• [Exercise requirements] Beginning at the line containing "The width and height of the screenshot is (1053, 413)." in the material below and ending at the line containing "Task: Click the 'user.password' model string", return each line exactly and add nothing.

Segment Open

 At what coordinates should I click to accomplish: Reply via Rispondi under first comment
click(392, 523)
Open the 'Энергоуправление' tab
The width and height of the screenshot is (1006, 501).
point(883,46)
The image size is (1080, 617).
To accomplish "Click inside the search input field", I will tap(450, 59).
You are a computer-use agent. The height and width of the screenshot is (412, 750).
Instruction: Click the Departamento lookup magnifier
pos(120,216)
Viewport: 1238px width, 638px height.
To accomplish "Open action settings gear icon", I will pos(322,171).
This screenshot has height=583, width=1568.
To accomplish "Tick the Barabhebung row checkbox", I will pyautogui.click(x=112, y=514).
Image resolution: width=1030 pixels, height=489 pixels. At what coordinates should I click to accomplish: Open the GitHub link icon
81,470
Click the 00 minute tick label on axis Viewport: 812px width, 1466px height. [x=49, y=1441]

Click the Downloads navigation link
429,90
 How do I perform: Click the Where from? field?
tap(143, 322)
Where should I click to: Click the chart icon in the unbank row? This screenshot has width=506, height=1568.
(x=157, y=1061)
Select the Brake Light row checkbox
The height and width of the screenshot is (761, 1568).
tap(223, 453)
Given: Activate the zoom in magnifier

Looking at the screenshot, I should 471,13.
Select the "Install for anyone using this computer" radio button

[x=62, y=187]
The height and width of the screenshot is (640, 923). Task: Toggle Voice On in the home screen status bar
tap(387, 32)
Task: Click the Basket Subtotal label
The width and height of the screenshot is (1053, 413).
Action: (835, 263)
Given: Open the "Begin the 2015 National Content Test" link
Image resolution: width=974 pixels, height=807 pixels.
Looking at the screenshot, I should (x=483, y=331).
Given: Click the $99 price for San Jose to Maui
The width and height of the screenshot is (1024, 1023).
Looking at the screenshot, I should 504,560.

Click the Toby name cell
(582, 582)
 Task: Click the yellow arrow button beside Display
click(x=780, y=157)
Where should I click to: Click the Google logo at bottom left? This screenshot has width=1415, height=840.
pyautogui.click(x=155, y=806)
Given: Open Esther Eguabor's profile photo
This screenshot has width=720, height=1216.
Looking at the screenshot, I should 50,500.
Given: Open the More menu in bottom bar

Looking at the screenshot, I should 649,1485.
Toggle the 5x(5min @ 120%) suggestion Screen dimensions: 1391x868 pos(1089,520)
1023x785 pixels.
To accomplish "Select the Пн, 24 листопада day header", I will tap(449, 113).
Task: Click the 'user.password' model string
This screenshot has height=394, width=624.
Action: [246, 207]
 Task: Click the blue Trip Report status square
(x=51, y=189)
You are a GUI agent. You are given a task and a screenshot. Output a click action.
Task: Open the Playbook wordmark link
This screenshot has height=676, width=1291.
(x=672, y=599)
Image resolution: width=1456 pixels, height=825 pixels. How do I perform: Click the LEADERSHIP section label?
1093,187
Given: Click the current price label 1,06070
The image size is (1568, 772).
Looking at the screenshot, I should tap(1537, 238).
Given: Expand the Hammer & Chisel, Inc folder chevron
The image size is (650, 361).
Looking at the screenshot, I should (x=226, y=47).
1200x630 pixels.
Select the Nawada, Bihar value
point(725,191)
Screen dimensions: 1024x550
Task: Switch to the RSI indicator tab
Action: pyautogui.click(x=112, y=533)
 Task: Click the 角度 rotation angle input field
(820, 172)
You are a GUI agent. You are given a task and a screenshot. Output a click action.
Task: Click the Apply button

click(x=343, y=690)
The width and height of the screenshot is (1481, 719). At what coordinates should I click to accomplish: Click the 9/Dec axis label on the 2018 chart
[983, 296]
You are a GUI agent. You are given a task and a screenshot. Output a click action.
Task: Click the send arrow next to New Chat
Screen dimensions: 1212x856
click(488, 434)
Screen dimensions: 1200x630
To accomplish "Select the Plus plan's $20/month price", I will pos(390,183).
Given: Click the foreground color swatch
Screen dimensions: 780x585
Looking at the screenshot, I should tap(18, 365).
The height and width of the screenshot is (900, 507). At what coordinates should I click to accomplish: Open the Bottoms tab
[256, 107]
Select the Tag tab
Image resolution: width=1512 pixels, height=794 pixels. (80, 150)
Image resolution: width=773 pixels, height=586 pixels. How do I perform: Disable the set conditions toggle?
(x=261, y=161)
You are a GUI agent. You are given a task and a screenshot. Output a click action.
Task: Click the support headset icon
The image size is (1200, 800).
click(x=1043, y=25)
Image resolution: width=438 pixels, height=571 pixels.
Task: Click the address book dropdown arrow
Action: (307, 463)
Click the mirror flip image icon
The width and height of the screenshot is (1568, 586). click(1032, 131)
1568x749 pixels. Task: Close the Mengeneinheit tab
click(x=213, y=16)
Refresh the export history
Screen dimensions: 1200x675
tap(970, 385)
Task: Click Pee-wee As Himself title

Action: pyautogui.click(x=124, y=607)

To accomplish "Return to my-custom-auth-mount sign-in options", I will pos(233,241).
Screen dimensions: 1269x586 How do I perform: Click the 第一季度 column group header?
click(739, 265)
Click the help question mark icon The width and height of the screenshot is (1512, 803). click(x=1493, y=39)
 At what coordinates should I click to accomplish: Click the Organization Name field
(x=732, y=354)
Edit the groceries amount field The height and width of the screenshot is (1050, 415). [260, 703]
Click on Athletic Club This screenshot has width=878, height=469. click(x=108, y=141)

Segment Closed

• [Your response]
The width and height of the screenshot is (1053, 413).
Action: (835, 263)
Given: Open the "Begin the 2015 National Content Test" link
Image resolution: width=974 pixels, height=807 pixels.
Looking at the screenshot, I should (x=483, y=331).
Given: Click the $99 price for San Jose to Maui
The width and height of the screenshot is (1024, 1023).
Looking at the screenshot, I should 504,560.

Click the Toby name cell
(582, 582)
 Task: Click the yellow arrow button beside Display
click(x=780, y=157)
Where should I click to: Click the Google logo at bottom left? This screenshot has width=1415, height=840.
pyautogui.click(x=155, y=806)
Given: Open Esther Eguabor's profile photo
This screenshot has width=720, height=1216.
Looking at the screenshot, I should 50,500.
Given: Open the More menu in bottom bar

Looking at the screenshot, I should 649,1485.
Toggle the 5x(5min @ 120%) suggestion Screen dimensions: 1391x868 pos(1089,520)
1023x785 pixels.
To accomplish "Select the Пн, 24 листопада day header", I will tap(449, 113).
Task: Click the 'user.password' model string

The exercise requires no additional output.